The introduction to a reprint of the 1677 publication in 1878 suggested many names were spelt phonetically. An example given was John Peatorson who was probably the Scottish merchant John Patterson. Matth. & Abra. Heybert were possibly Matthew and Abraham Hébert merchants and dyers of French origins. Even the street names suffered with Hartichoak Lane instead of Artichoke Lane.
The only occupations listed were the Blackwell Hall factors and goldsmiths.
In the 1600s manufactured woolen cloth was the principle trade commodity of England and Blackwell Hall in London was the center for that trade. Initially cloth manufacturers, clothiers, would bring the finished product to Blackwell Hall to be displayed and sold to merchants and drapers.

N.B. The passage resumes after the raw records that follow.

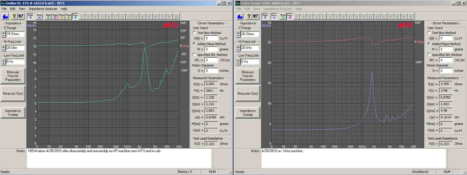
Task: Decrease Hi Freq Limit in the left window
Action: coord(3,50)
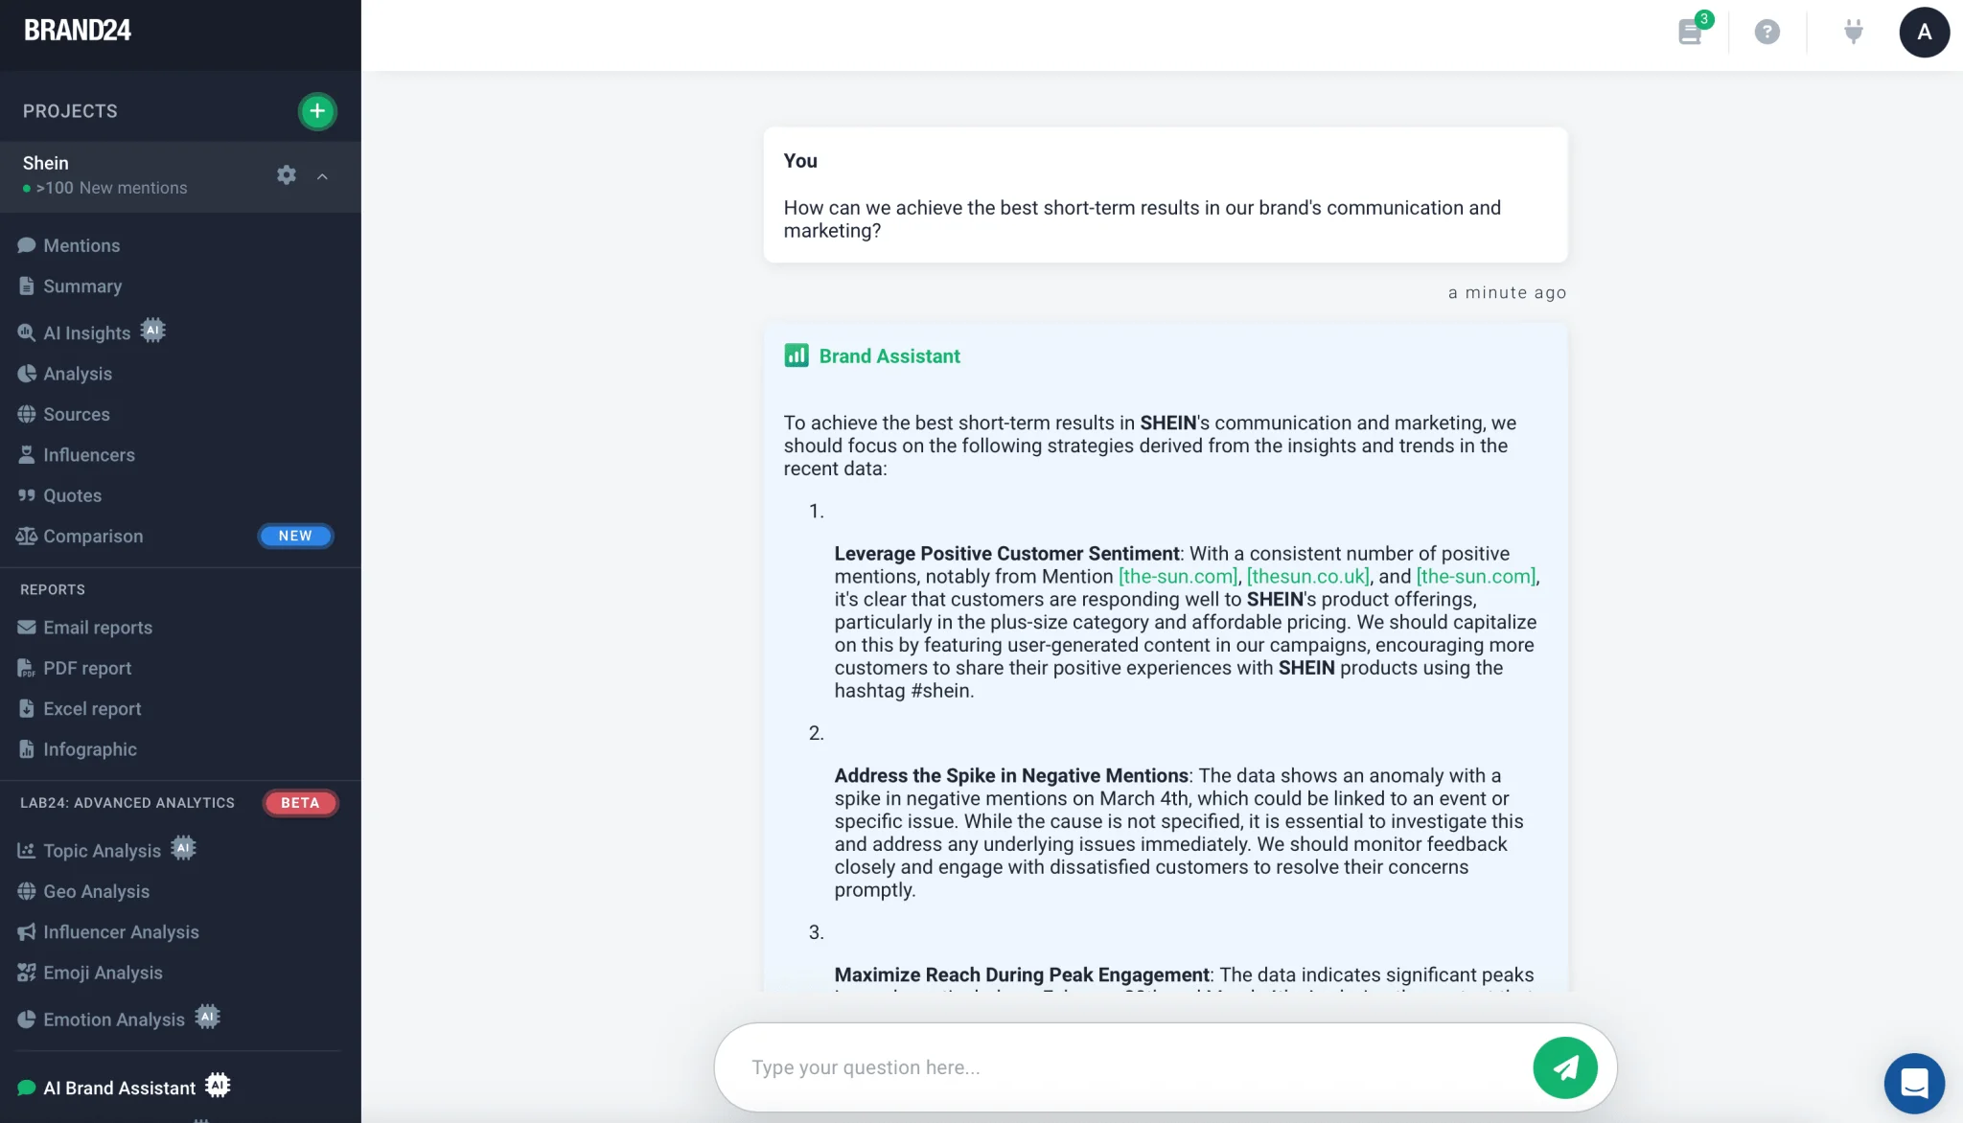Send question with paper plane button
Image resolution: width=1963 pixels, height=1123 pixels.
pyautogui.click(x=1564, y=1067)
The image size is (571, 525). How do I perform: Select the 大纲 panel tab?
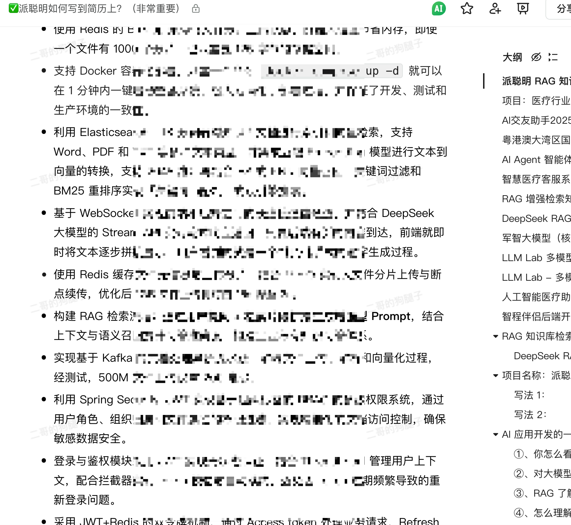pyautogui.click(x=512, y=57)

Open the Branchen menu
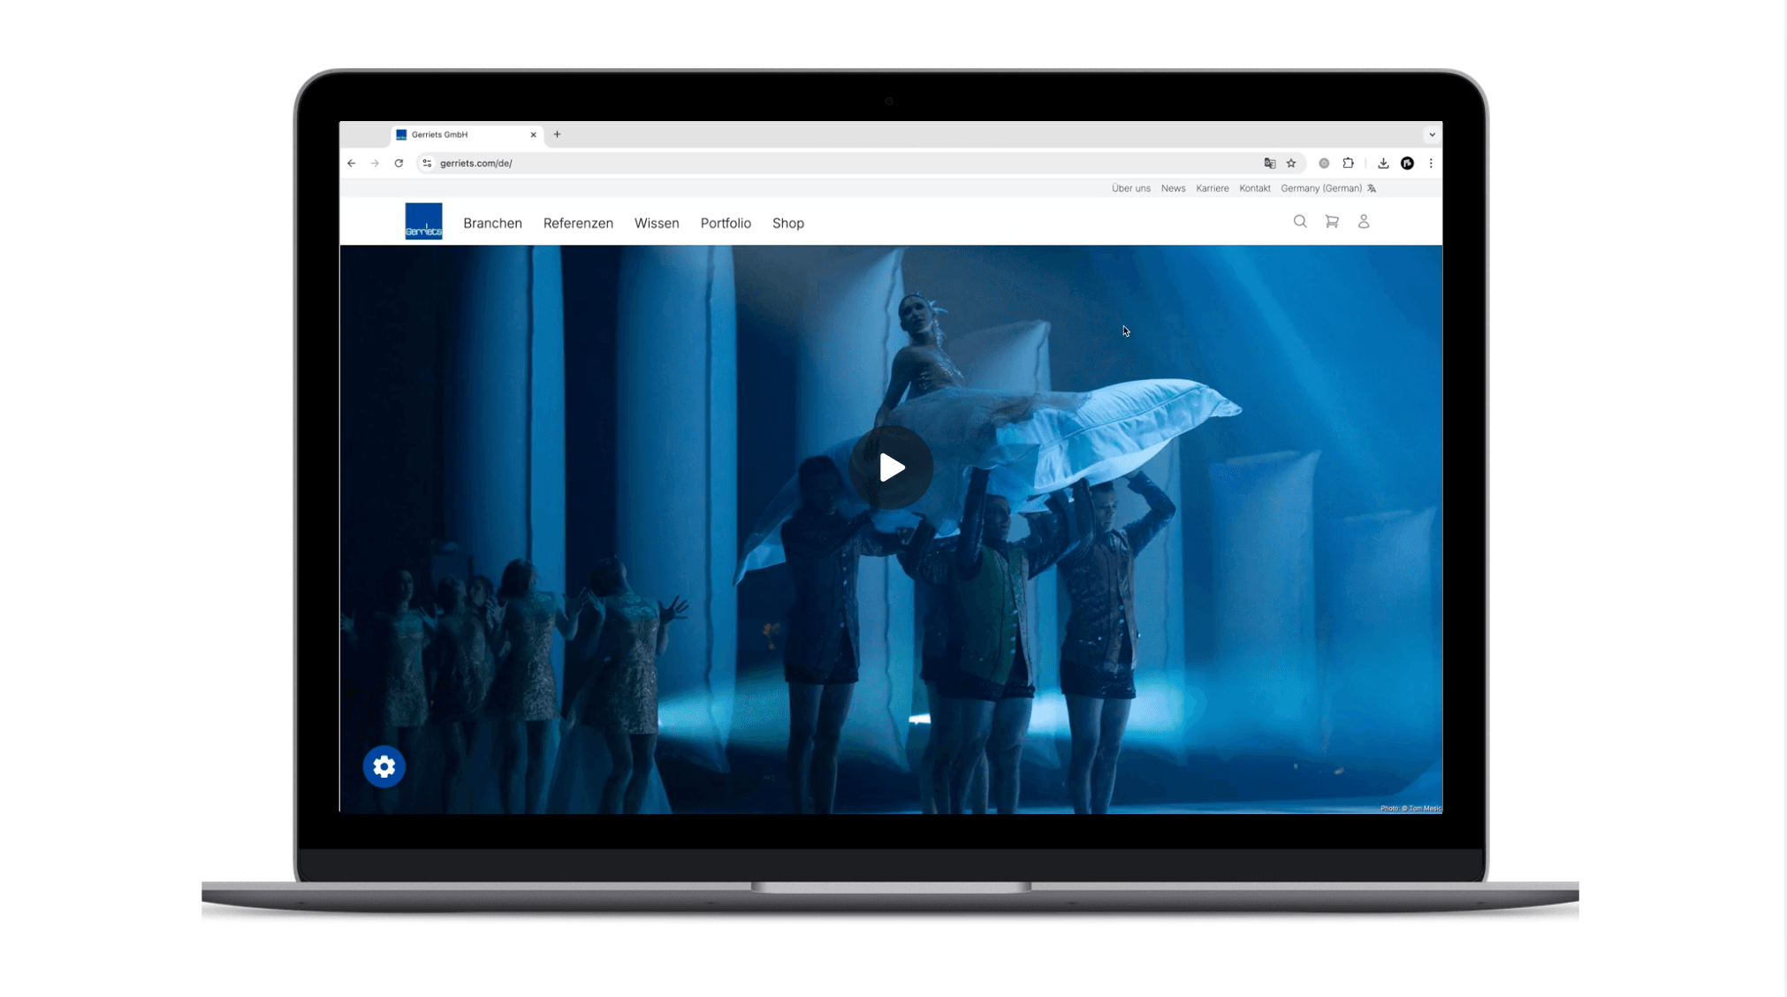pyautogui.click(x=492, y=224)
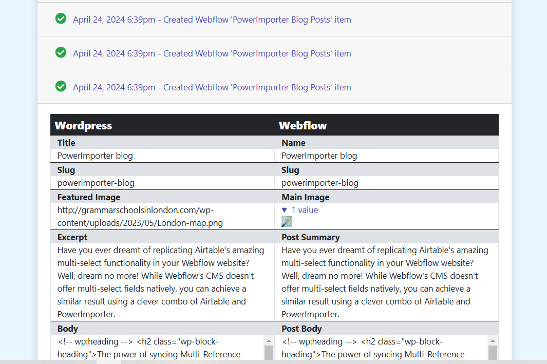Click the 'Wordpress' column header
The image size is (547, 364).
83,125
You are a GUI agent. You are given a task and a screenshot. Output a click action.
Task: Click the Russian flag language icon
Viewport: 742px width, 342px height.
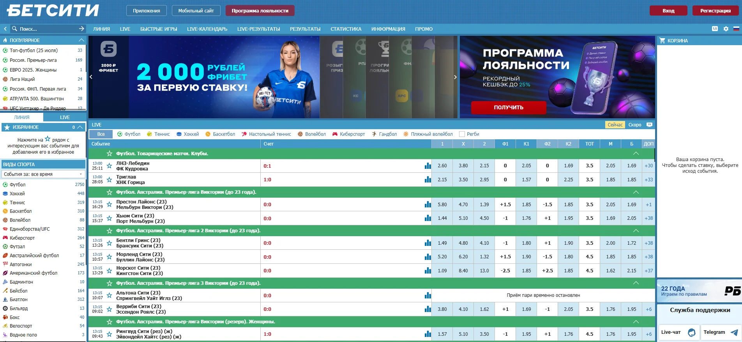(736, 29)
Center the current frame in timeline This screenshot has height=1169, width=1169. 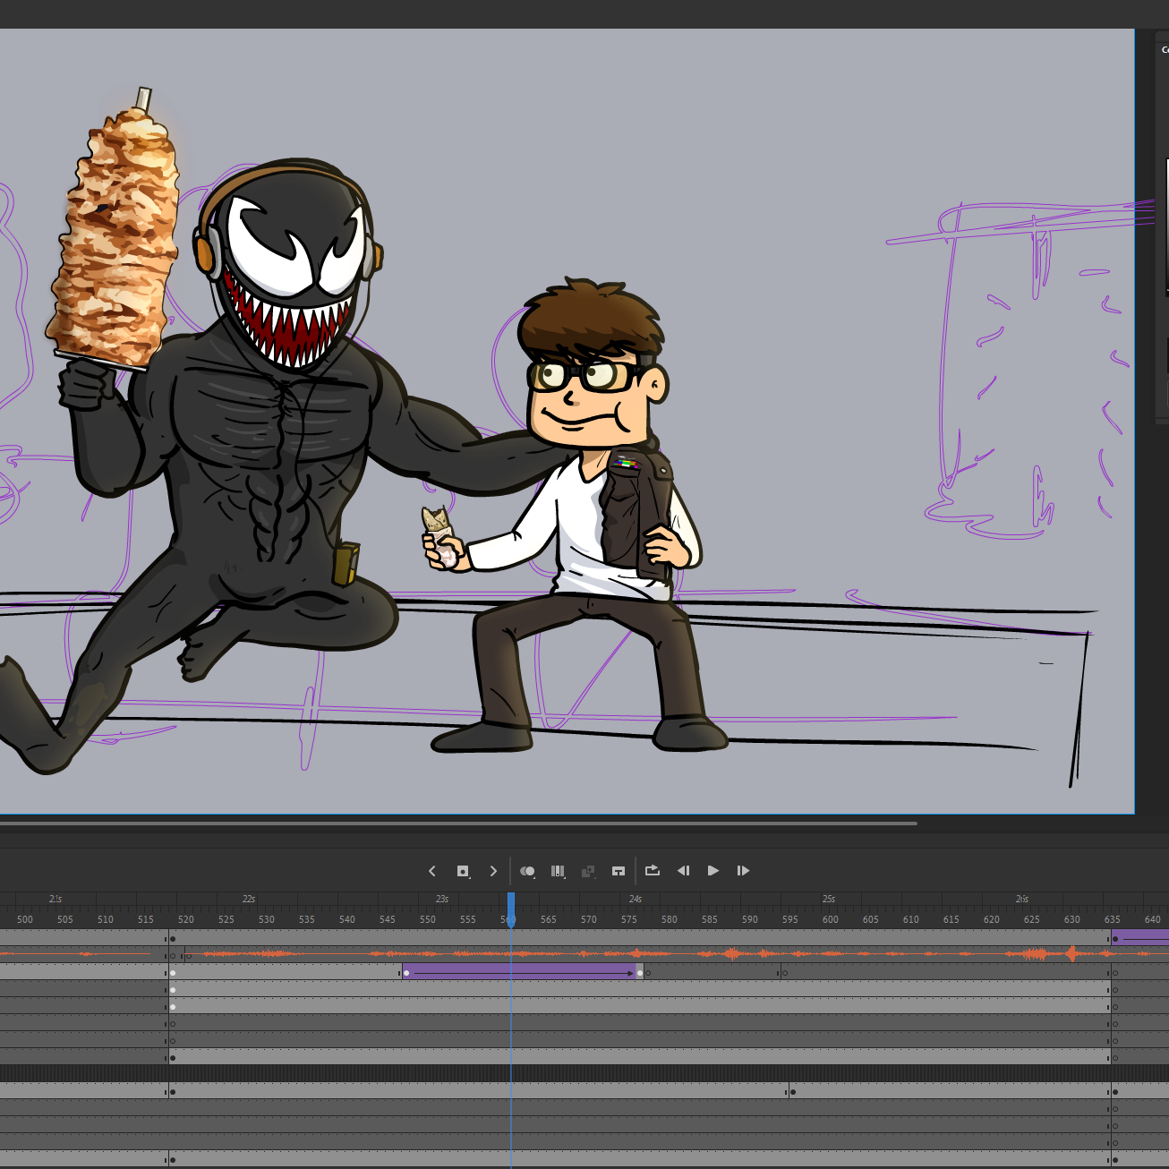[x=619, y=871]
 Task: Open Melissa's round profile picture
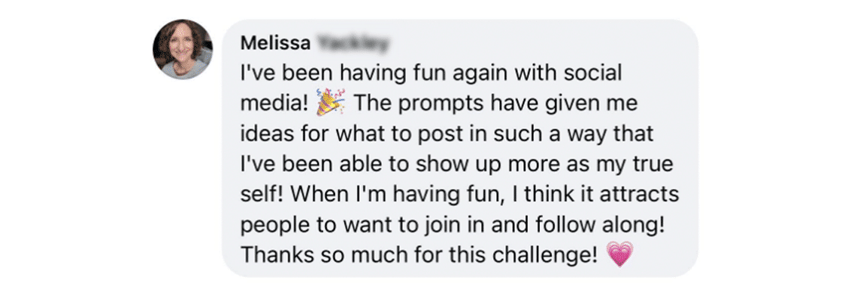click(x=183, y=49)
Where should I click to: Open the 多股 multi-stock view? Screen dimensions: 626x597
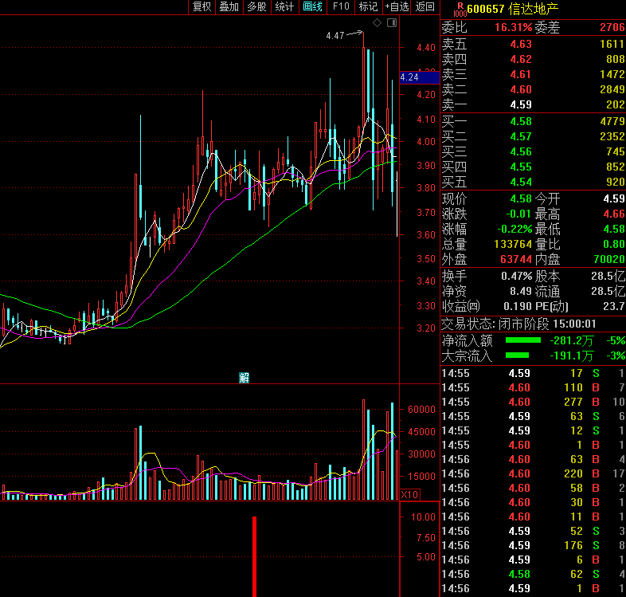click(x=256, y=7)
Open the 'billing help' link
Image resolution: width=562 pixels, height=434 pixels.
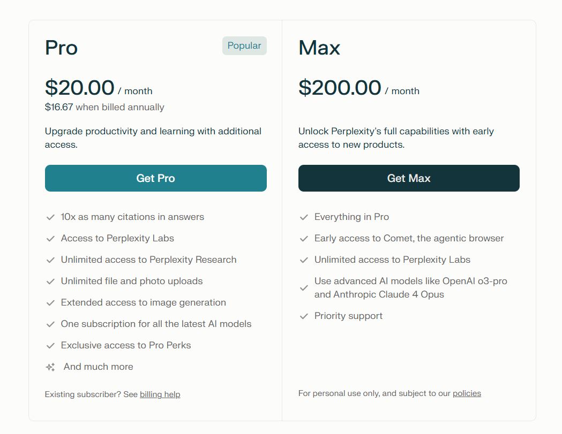click(160, 394)
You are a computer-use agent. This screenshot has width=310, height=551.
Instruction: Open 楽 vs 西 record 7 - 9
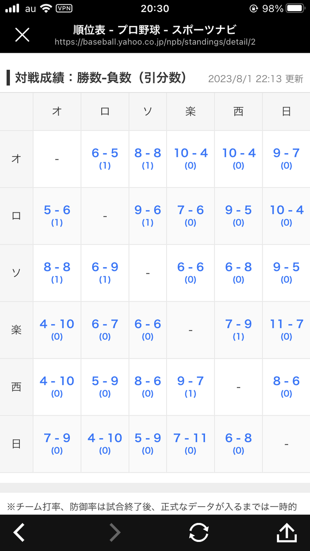239,324
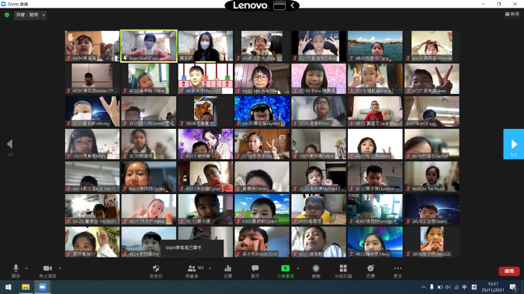This screenshot has width=524, height=294.
Task: Select the highlighted zoomlive02 speaker video tile
Action: 149,46
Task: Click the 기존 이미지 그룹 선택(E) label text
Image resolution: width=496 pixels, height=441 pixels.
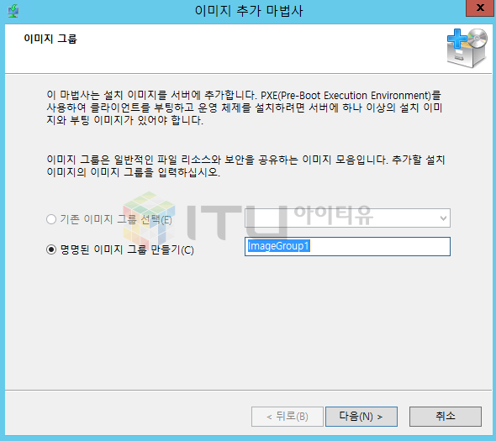Action: (x=116, y=219)
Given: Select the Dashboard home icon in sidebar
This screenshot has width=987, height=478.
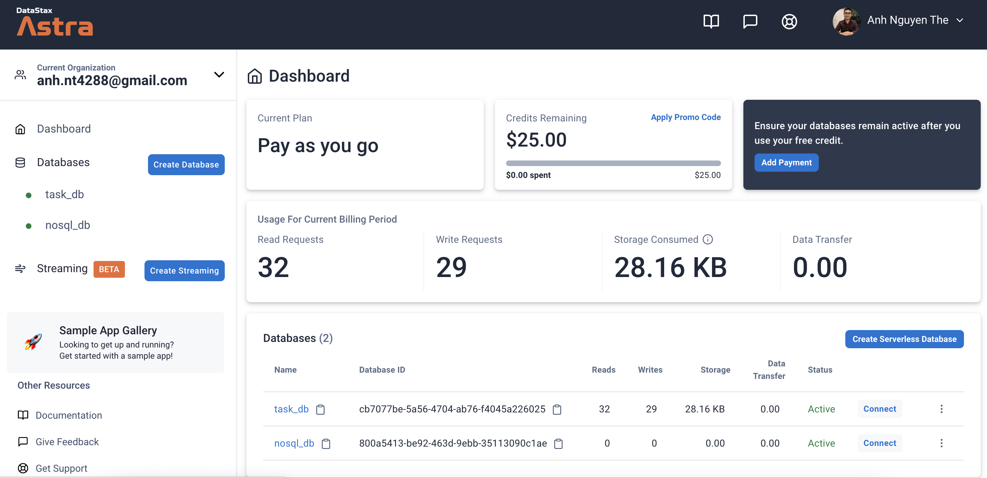Looking at the screenshot, I should tap(20, 129).
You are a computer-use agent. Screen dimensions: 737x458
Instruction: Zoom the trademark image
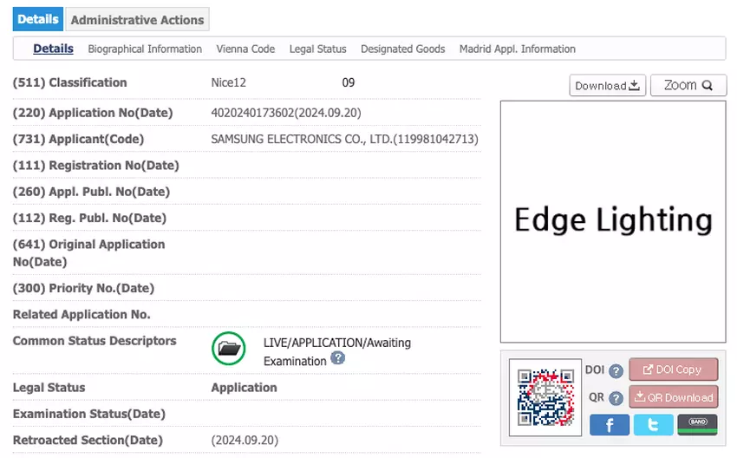click(688, 85)
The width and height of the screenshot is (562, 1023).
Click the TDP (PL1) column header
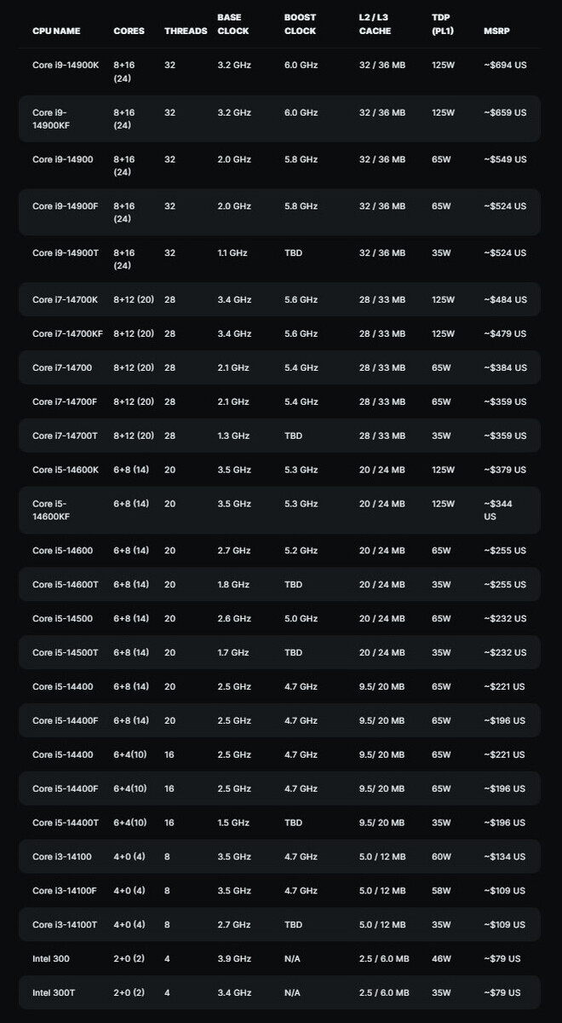pyautogui.click(x=443, y=24)
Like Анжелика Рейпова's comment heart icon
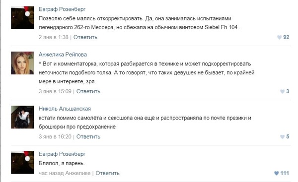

In the mid 1600s agents, or Blackwell-hall Factors, were introduced to handle the trade, for a fee. By the 1690s the Blackwell-hall Factors had virtually taken over the market so that clothiers were excluded from selling their own goods, as was their ancient right, causing a long running controversy. The Blackwell-hall Factors were still very active in the mid 1700s.
The goldsmiths listed are those that 'kept running cashes'. Goldsmiths were the early bankers before the revolution of 1688 and joints stock banking and safe facilities in paper currency started a new era in finance.